Kemudian menyinggung tentang pengaruh ukhrawi perbuatan mulia ini yang akan menyelamatkan manusia pada hari perhitungan. Dan sebaliknya meninggalkan infak dan menumpuk harta serta bersikap bakhil kepada orang lain akan menyebabkan penderitaan pada hari kiamat.[1]
Sehubungan dengan pertanyaan yang Anda ajukan harus kami katakan bahwa kebetulan al-Quran menukil pertanyaan ini dari ucapan orang kafir dan menyatakan perbuatan seperti ini sebagai bentuk sikap keras kepala dan pembangkangan mereka. Al-Quran menyatakan, “Dan apabila dikatakan kepada mereka, “Infakkanlah sebagian dari rezeki yang telah dianugerahkan Allah kepadamu”, maka orang-orang yang kafir itu berkata kepada orang-orang yang beriman, “Apakah kami akan memberi makan kepada orang yang jika Allah menghendaki tentulah Dia akan memberinya makan? (Allah-lah yang menghendaki dia lapar). Tidaklah kamu melainkan dalam kesesatan yang nyata.” (Qs. Yasin [36]:46)
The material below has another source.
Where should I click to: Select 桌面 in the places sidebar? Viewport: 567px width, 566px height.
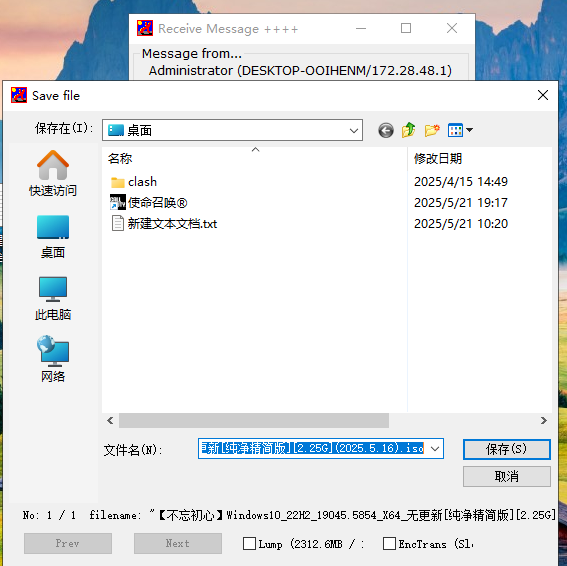point(53,237)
Logika seperti ini adalah logika awam dan merupakan pandangan picik orang-orang bakhil karena menurut sangkaannya, untuk mengumpulkan harta lebih banyak dan untuk menjustifikasi perbuatannya, bahwa “Apabila si fulan fakir tentu saja ia telah melakukan sesuatu yang dikehendaki Tuhan, dan kalau kami kaya tentu kami melakukan sesuatu sehingga mendapatkan kemurahan Tuhan. Karena itu, bukan kefakiran mereka dan juga bukan kekayaan kita yang tanpa hikmah!!
Apabila Tuhan pemberi rezeki lantas mengapa kalian meminta kami untuk memberikan rezeki kepada orang-orang fakir? Dan apabila Tuhan menghendaki ia fakir lantas mengapa kita harus memberikan derma kepada orang yang dikehendaki fakir oleh Tuhan?
Orang-orang seperti ini lalai terhadap perintah Ilahi untuk berinfak disebabkan oleh beberapa hikmah dan falsafah yang berbeda-beda. Di antara falsafah mengapa kita diperintahkan untuk berinfak adalah sebagai berikut:
Sebagai ujian untuk orang-orang kaya: Dunia adalah medan ujian dan cobaan. Allah Swt menguji salah seorang hamba-Nya dengan kemiskinan dan hamba lainnya dengan kekayaan. Terkadang seorang manusia pada dua masa diuji dengan dua kondisi ini apakah tatkala ia menjadi seorang fakir apakah ia tetap sebagai orang yang amanah dan pandai bersyukur? Atau ia menginjak-injak semua ini? Dan tatkala diberikan kekayaan, apakah ia berderma dengan apa yang dimilikinya atau tidak?
Melepaskan kecintaan luar biasa manusia yang terpendam dalam hatinya kepada dunia: Dalam beberapa hadis para Imam Maksum As kecintaan kepada dunia dipandang sebagai akar dan biang seluruh kesalahan dan dosa.[2] Manusia dengan berinfak akan menyebabkan hilangnya kecintaan yang beracun ini dalam dirinya.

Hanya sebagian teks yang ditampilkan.